Bridge pins

[Alan Carruth]

Wade is right about removing bridge pins. With a properly slotted bridge the ball ends should seat nicely in the bridge plate. you use the pins as toggles to keep the strings in while they're being pulled up to pitch, and then you should be able to remove them without losing the string.

I disagree about the sound though; from what I've seen it does change, at least a little bit. In effect you've made a 'port' in the top. It's small, but it's also in a very good spot to 'vent' pressure from several air resonant modes, so it can alter the tone. If you pull out the pins and then tape over the holes you block the port, and isolate the effect of the change in mass.

vindibona1 wrote:
"But here's something for you to try if you dare... Place your finger on any string behind the saddle and before the pins. Pluck the strings. You feel vibrations? Si o no?"
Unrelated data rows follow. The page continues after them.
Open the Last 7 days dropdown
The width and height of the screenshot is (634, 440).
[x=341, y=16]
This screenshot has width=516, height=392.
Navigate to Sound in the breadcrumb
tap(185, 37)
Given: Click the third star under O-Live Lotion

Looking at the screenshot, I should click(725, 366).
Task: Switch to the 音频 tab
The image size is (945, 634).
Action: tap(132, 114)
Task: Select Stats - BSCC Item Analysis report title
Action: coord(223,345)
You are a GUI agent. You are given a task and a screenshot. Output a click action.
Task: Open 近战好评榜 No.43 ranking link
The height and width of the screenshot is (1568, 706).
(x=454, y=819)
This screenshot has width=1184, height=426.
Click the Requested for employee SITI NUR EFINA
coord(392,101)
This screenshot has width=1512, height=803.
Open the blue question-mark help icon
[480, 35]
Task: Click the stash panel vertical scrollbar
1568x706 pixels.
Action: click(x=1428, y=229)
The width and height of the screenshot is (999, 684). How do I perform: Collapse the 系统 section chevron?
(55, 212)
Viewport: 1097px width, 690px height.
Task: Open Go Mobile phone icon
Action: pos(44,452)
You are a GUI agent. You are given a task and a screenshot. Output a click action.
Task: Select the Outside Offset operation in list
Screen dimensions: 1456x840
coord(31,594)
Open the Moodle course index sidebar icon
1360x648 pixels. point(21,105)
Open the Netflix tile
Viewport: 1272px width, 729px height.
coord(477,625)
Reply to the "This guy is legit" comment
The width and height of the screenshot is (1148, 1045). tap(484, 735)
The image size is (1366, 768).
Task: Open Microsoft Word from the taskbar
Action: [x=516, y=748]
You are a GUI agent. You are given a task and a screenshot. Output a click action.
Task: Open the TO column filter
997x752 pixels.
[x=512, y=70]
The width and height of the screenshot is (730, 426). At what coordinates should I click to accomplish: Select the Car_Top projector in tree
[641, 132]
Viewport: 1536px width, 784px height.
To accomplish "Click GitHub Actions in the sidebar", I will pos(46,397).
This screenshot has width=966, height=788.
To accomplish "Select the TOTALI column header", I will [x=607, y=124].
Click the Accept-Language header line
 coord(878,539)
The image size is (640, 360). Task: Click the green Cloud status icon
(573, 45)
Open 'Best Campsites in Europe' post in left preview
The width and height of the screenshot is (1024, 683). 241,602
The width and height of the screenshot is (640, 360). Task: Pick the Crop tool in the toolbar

Sure; they feel just like the ones I feel when I put my finger on the bridge behind the pin. Even if the string were rocking up and down with the saddle as a pivot point, which doesn't seem to be happening on my guitar, that motion has to stop where the string hits the bridge. It could change the sound, but not by being transmitted through the pins.

"I don't need to show you data."
I've studied this stuff for decades myself. I know about the difficulties with getting good data. I still trust good data more than I trust my ears. You may not not feel you need data, but you're not going to convince me without it.

[Rodger Knox]

I've followed these bridge pin threads with great interest. I'm of the opinion that other than mass, pin material makes no difference. I'm also of the opinion that there may be someone somewhere with hearing acute enough to distinguish the minor differences in weight and balance of the bridge that different pins might make. I can believe vindibonda1 may be that person. The problem I have with these theories is that 99.99% of listeners can't hear them, so there is no difference, in the context of average listeners.

[robj144]

Quote:

Originally Posted by vindibona1

A couple things...

Scientific testing, while providing a guide for continuity from the standpoint of the psychological effect of sound is almost useless. There are too many complexitites involved that are linked that would be very difficult to measure. Our ears are not reliable from one standpoint, but from another standpoint the only thing we CAN rely on. And while the human suffers from "psycho-sensory adaptation" and often, if not usually has perception skewed by what sounds they were exposed to prior to listening to current sounds, one can still hear and perceive balance and harmonics in context.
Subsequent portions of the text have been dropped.